Capacitative Cation Entry in Human Myometrial Cells and Augmentation by hTrpC3 Overexpression

Transient receptor potential (Trp) channels have been implicated in mediating store- and receptor-activated Ca^2+ influx. Different properties of this influx in various cell types may stem from the assembly of these Trp proteins into homo- or heterotetramers or association with other regulatory proteins. We examined the properties of endogenous capacitative Ca^2+ entry in PHM1 immortalized human myometrial cells that express endogenous hTrpCs 1, 3, 4, 6, and 7 mRNA and in primary human myocytes. In PHM1 cells, activation of the oxytocin receptor or depletion of intracellular Ca^2+ stores with the endoplasmic reticulum calcium pump-inhibitor thapsigargin induced capacitative Ca^2+ entry, which was inhibited both by SKF 96365 and gadolinium (Gd3+).

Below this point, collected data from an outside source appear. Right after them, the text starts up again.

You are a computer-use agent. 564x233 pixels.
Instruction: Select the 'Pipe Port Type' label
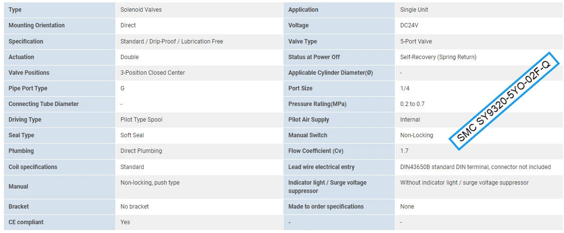(x=28, y=88)
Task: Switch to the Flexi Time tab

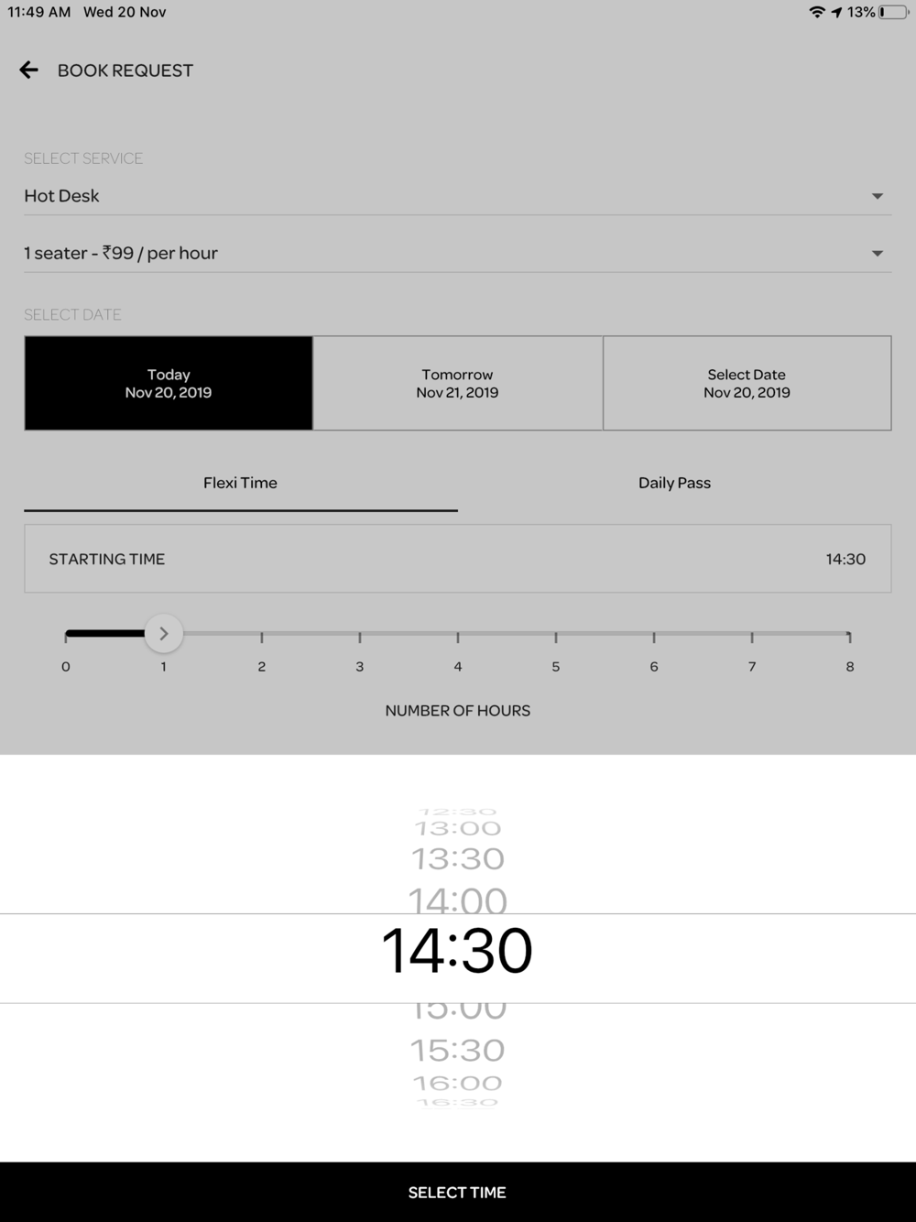Action: [x=240, y=483]
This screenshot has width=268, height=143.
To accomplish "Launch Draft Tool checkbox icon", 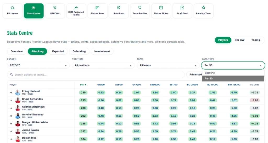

Whereas unstimulated cells did not exhibit Sr2+ entry, oxytocin and thapsigargin enhanced Sr2+ entry that was also inhibited by SKF 96365 and Gd3+. In contrast, Ba2+, a poor substrate for Ca^2+ pumps, accumulated in these cells in the absence of the capacitative entry stimulus and also after oxytocin and thapsigargin treatment. Both types of entry were markedly decreased by SKF 96365 and Gd3+. The membrane-permeant derivative of diacylglycerol, 1-oleoyl-2-acetyl-sn-glycerol (OAG), elicited oscillatory increases in PHM1 intracellular Ca^2+ that were dependent on extracellular Ca^2+. These properties were also observed in primary human myocytes. Overexpression of hTrpC3 in PHM1 cells enhanced thapsigargin-, oxytocin-, and OAG-induced Ca^2+ entry. These data are consistent with the expression of endogenous hTrpC activity in myometrium. Capacitative Ca^2+ entry can potentially contribute to Ca^2+ dynamics controlling uterine smooth muscle contractile activity.